But critics still wonder how such a scandal could emerge under the city’s nose.

“There’s culpability at the city level,” said condo owner Renee Tarnow, who complained to building officials in 2002 after discovering she had bought an illegal unit. Her concern turned to frustration as the city’s investigation stretched from months to more than a year.

“I can’t point my finger at any one person specifically,” she said, “but someone called off the dogs.”

Tarnow is a typical victim in the scam, which eventually roped in 122 units.

Thinking they were buying legal condominiums, people instead were buying apartments that hadn’t been properly converted. As a result, many owners still cannot sell or refinance their units, and face thousands of dollars in remodeling expenses to meet condo standards, including having separate utility systems.

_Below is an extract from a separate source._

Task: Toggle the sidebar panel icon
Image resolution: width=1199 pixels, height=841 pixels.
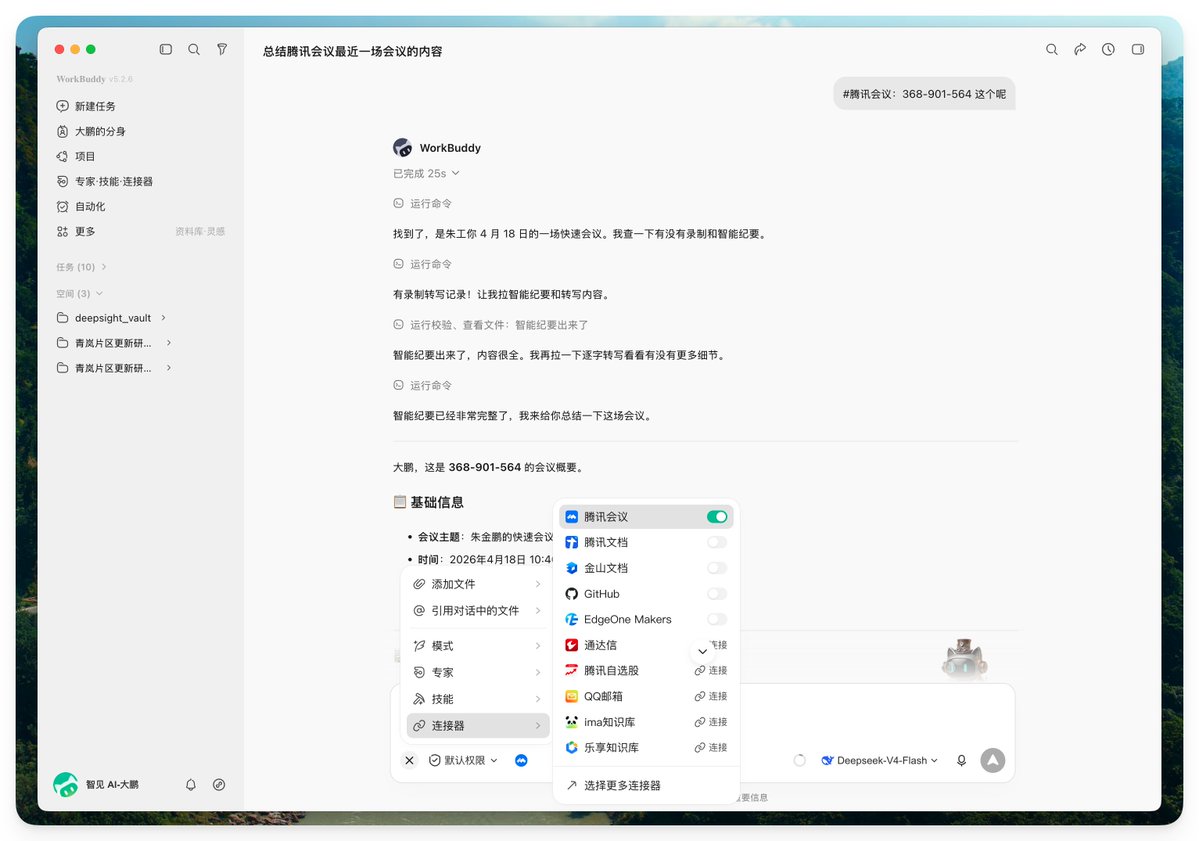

In addition to the former mayor, the scandal has netted a prominent real estate agent who advertised himself as the go-to guy for the conversions. As housing prices surged in Orange County, many of those selling the condos in mostly triplexes and fourplexes in Huntington Beach scored huge profits.

Real estate agent Phil Benson was sentenced Friday to 70 months in federal prison on 24 fraud counts -- which his attorney called a death sentence. Benson, who lives in Idaho, has lung cancer and has been given six months to live.

Residents who bought some of the tainted units accused city officials of failing to take steps to protect them. Of 47 condo sales detailed in the federal indictment, 35 were illegally converted after a city building inspector sounded the alarm about improper work in May 2001.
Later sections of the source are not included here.